知覚とセンシングもデバイスを変革しており、音声、視覚、文脈データが重要な入力となっている。これは、目、耳、口の近くにセンサーを配置するメガネやウェアラブルといった全く新しいデバイスカテゴリーを牽引している。アモン氏は、現在40種類の設計が進んでおり、メガネは確実に普及するフォームファクターであると述べた。ユースケースは「私の見るものを見、聞くものを聞く」というシンプルかつ強力なものだ。

Amazonのパノス・パナイ氏はビデオで、AIがもたらすコンピューティングの根本的な変化について語り、AmazonとクアルコムがAlexa体験で提携し、家庭でも外出先でもシームレスに動作するように取り組んでいると述べた。Microsoftのナデラ氏も、WindowsのPC再発明に続くエージェントファーストデバイス向け「Project Solara」での継続的な協力を確認した。

トークン経済もアーキテクチャの変化を加速させている。アモン氏が引用した予測によると、エージェントとオーケストレーターにより、2026年から2030年にかけて年間のトークン需要は40倍に増加する。同氏はハイブリッドAIの実演を行い、複雑なリサーチとウェブデザインのプロンプトを与えた2台のコンピュータを比較した。一方はClaudeとOpenAI GPT-4を用いてクラウドで完全に実行し、もう一方はスマートルーティングを用いて一部のモデルをローカルで、残りをクラウドで実行した。

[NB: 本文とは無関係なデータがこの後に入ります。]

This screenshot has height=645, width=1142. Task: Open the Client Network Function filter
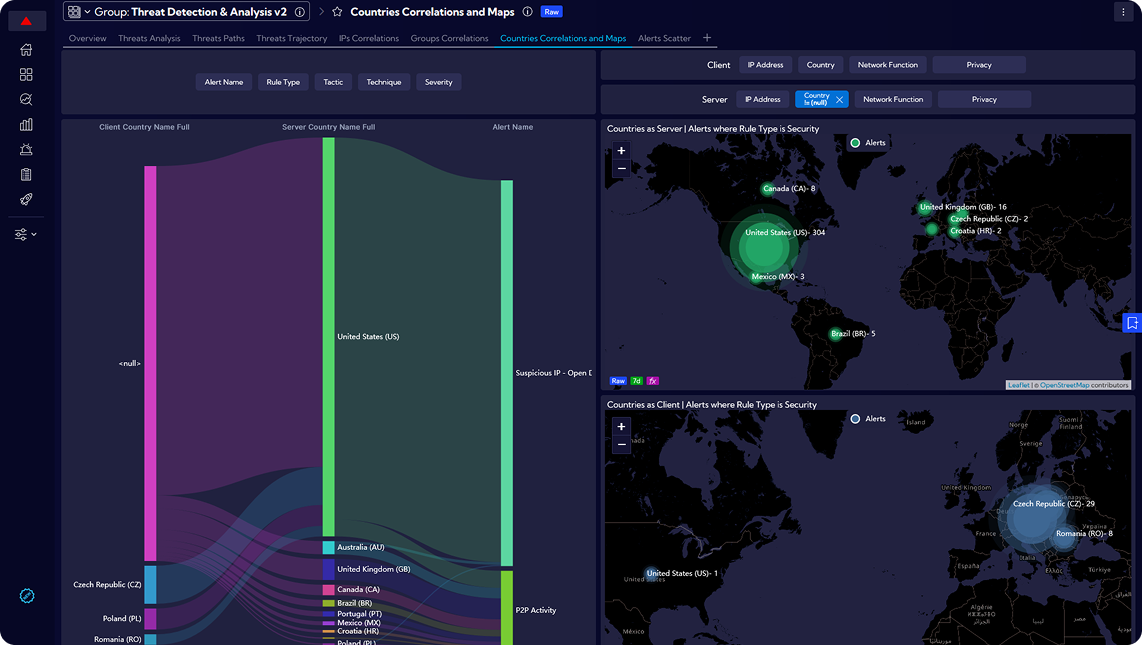coord(887,65)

両者とも結果は同じだったが、ハイブリッドアプローチは「Mixture of Experts(専門家の混合)」アプローチにより、クラウド資源の消費を劇的に抑えた。

Googleのリック・オスターロー氏はビデオで、GeminiモデルとAndroidのシステムレベルのインテリジェンスをSnapdragonシリコンと組み合わせる「共有フルスタックビジョン」を強調した。「プライベートで、即時的で、パーソナライズされた」体験を提供するために、クラウドとエッジ間で処理を分散させる「分散型インテリジェンス」を実現する。Gemini Intelligenceは、モバイルデバイス、車載、ウェアラブル、XRメガネ、そして新しいGoogle BooksノートPCといったAndroidエコシステム全体を向上させるという。

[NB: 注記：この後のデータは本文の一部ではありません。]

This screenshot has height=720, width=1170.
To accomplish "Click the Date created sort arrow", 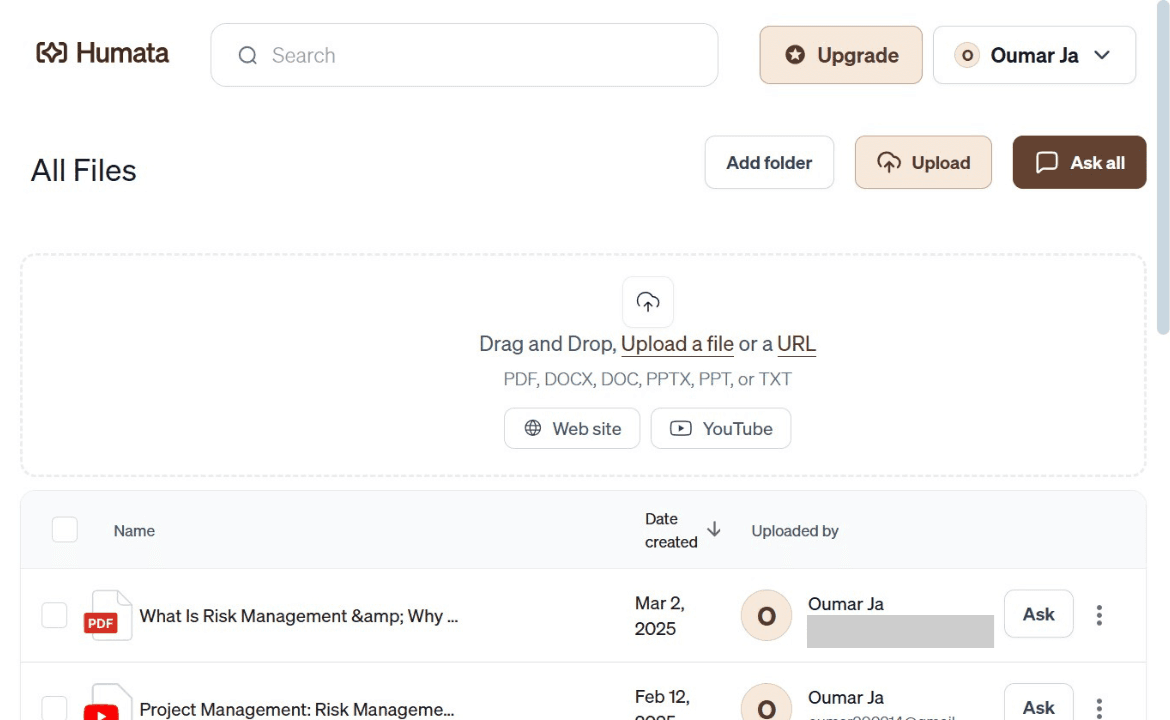I will tap(714, 529).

6Gはトークン生成のためのAIネイティブインフラとして設計

アモン氏は、6GがAI時代のために特別に設計されており、誰もがセルサイトを通じて高精細ビデオをアップリンクできる「歩くカメラ」になることを目標としていると説明した。5Gがデバイスへの高精細ビデオストリーミングを可能にしたのに対し、6Gはその逆を可能にし、ユーザーが見ているものをストリーミングしてエージェント型体験のための文脈情報を提供する。

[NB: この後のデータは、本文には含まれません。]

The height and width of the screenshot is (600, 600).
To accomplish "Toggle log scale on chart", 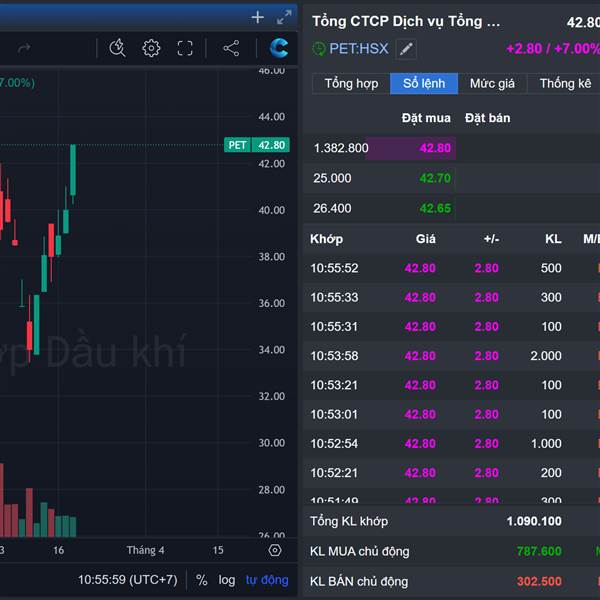I will coord(227,580).
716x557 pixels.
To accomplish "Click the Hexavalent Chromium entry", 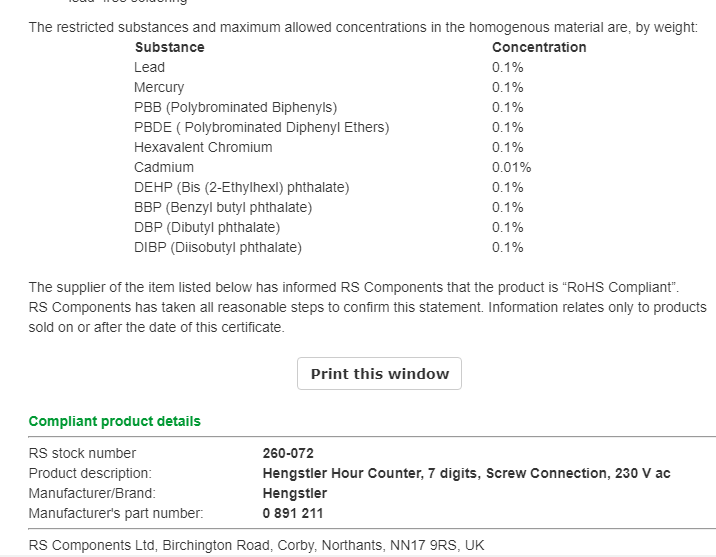I will pyautogui.click(x=203, y=147).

さらに重要なのは、6Gインフラがもはや通信専用機器ではなく、分散型演算アーキテクチャの一部になりつつある点だ。ネットワークはビットを運ぶだけでなく、トークンを生成するようにもなる。すべての無線周波数は、RF特性に基づいて訓練されたモデルを用いたレーダーとして扱われ、ドローン検知から物体の動きまであらゆるものをセンシングする。これはAIモデルにとって不可欠なインフラであり、セルサイトのエッジでの大規模な演算処理を必要とする。

このアーキテクチャは、データセンター向けにアモン氏が説明した分散型演算モデルを反映している。大規模な集中型データセンター、地域のコアネットワークデータセンター、エッジデータセンター、セルサイト、そしてデバイスのすべてが分散推論に参加する。一部のモバイル通信事業者は、AI企業向けにクラウドサービスプロバイダーのようにトークン生成能力を販売するようになり、6Gは「ソブリンAI(主権AI)ワークロード」にとって不可欠なものとなる。

2029年度に売上1,000億ドル規模への拡大を示唆

アカシュ・パルキワラCFOは、これらの戦略による財務的影響について説明し、クアルコムの事業構成が根本的に変革されると述べた。2027年度には、初めてハンドセット(携帯端末)の売上比率が半分を下回る。2029年度には、非ハンドセット事業が400億ドル(18カ月前の予測からほぼ倍増)に達し、ハンドセットの割合は売上のわずか3分の1になる。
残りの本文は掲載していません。